▸ DATA FOR PROCESSING:
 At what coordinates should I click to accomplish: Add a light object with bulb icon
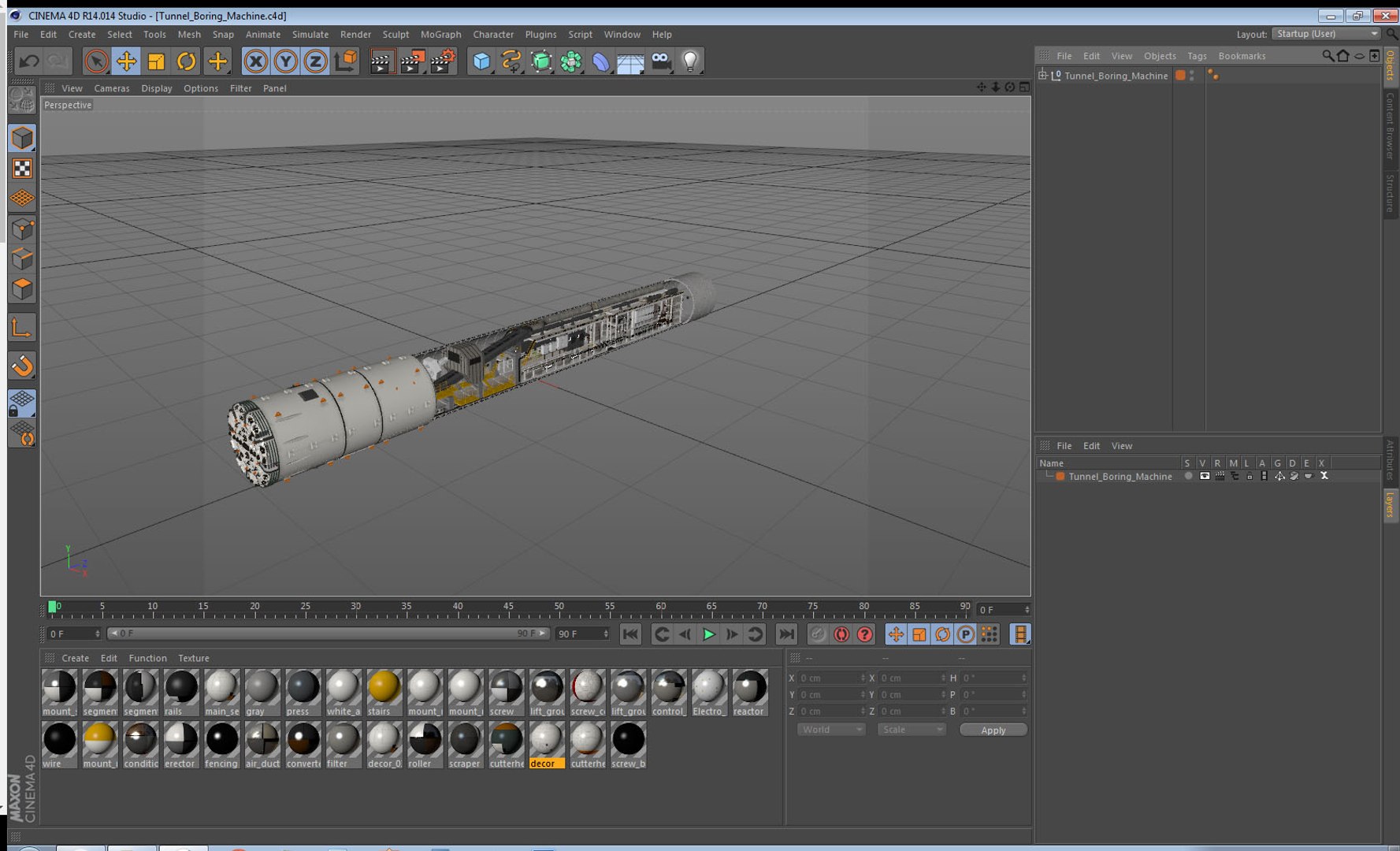click(x=690, y=61)
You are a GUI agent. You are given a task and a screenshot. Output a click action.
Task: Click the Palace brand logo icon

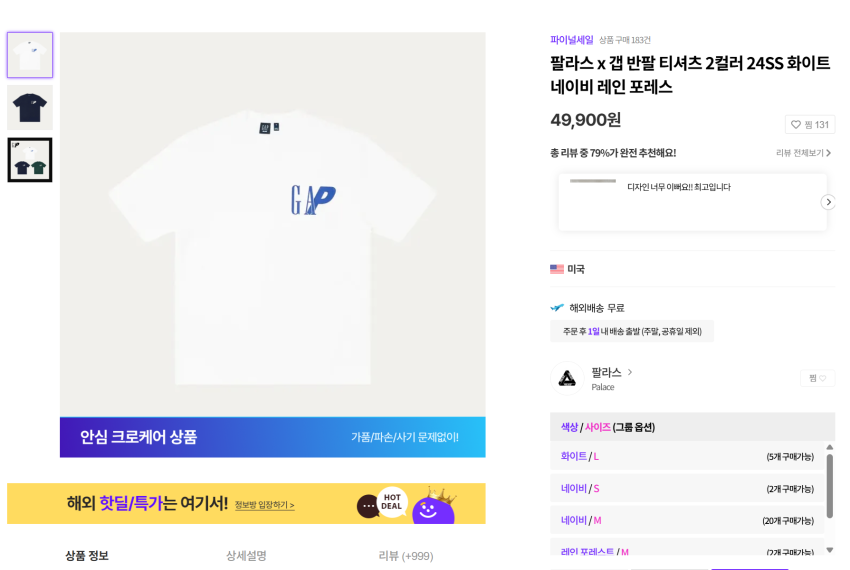pyautogui.click(x=567, y=378)
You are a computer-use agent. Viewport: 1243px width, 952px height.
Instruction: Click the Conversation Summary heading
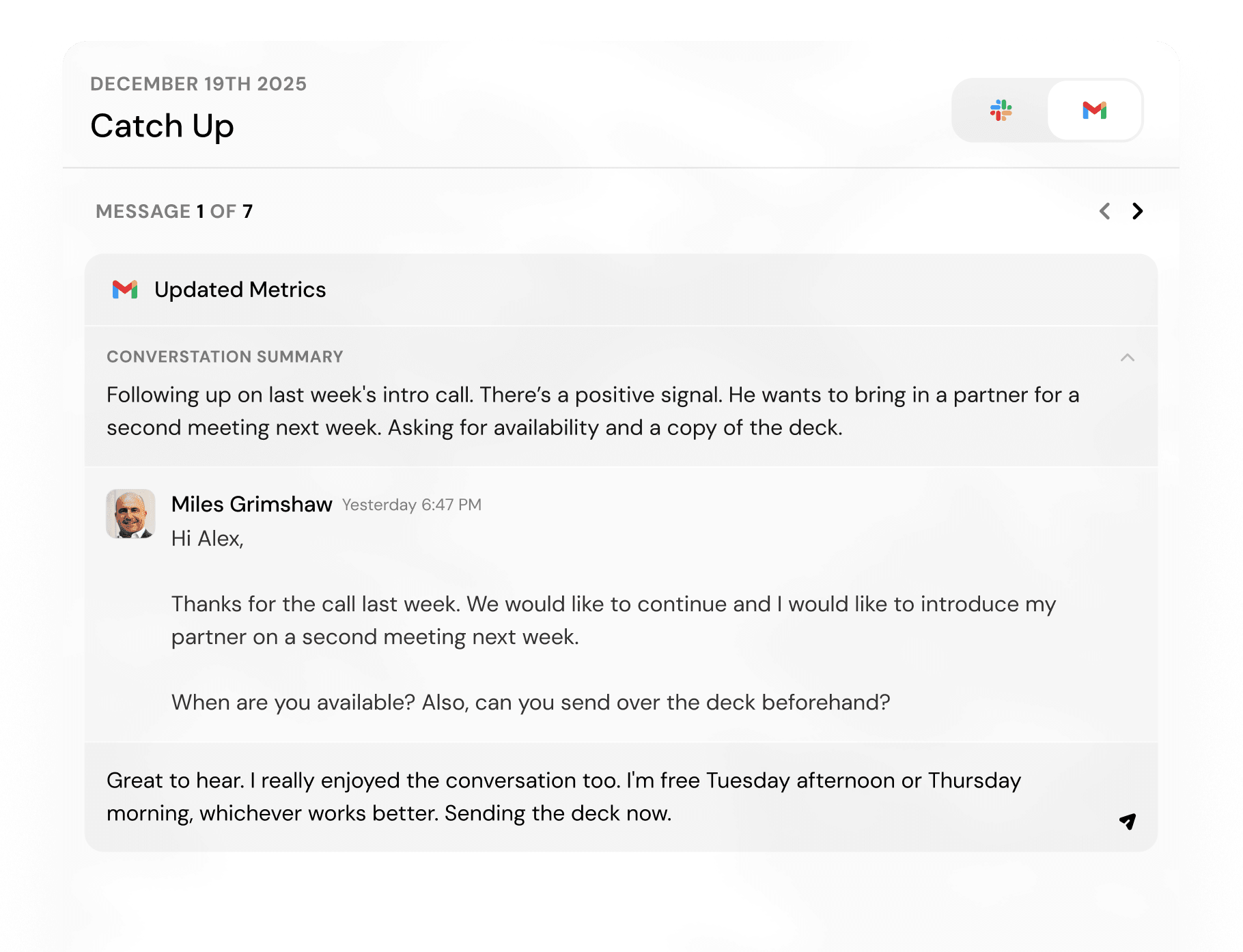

▸ PROBLEM TO WORK ON: Restate the records above in full and word for word, but do not carry over any pictures.

▸ PROBLEM SOLUTION:
 At what coordinates should I click to accomplish: Add a light object with bulb icon
click(x=690, y=61)
You are a GUI agent. You are given a task and a screenshot. Output a click action.
Task: Click the Palace brand logo icon

pyautogui.click(x=567, y=378)
You are a computer-use agent. Viewport: 1243px width, 952px height.
Instruction: Click the Conversation Summary heading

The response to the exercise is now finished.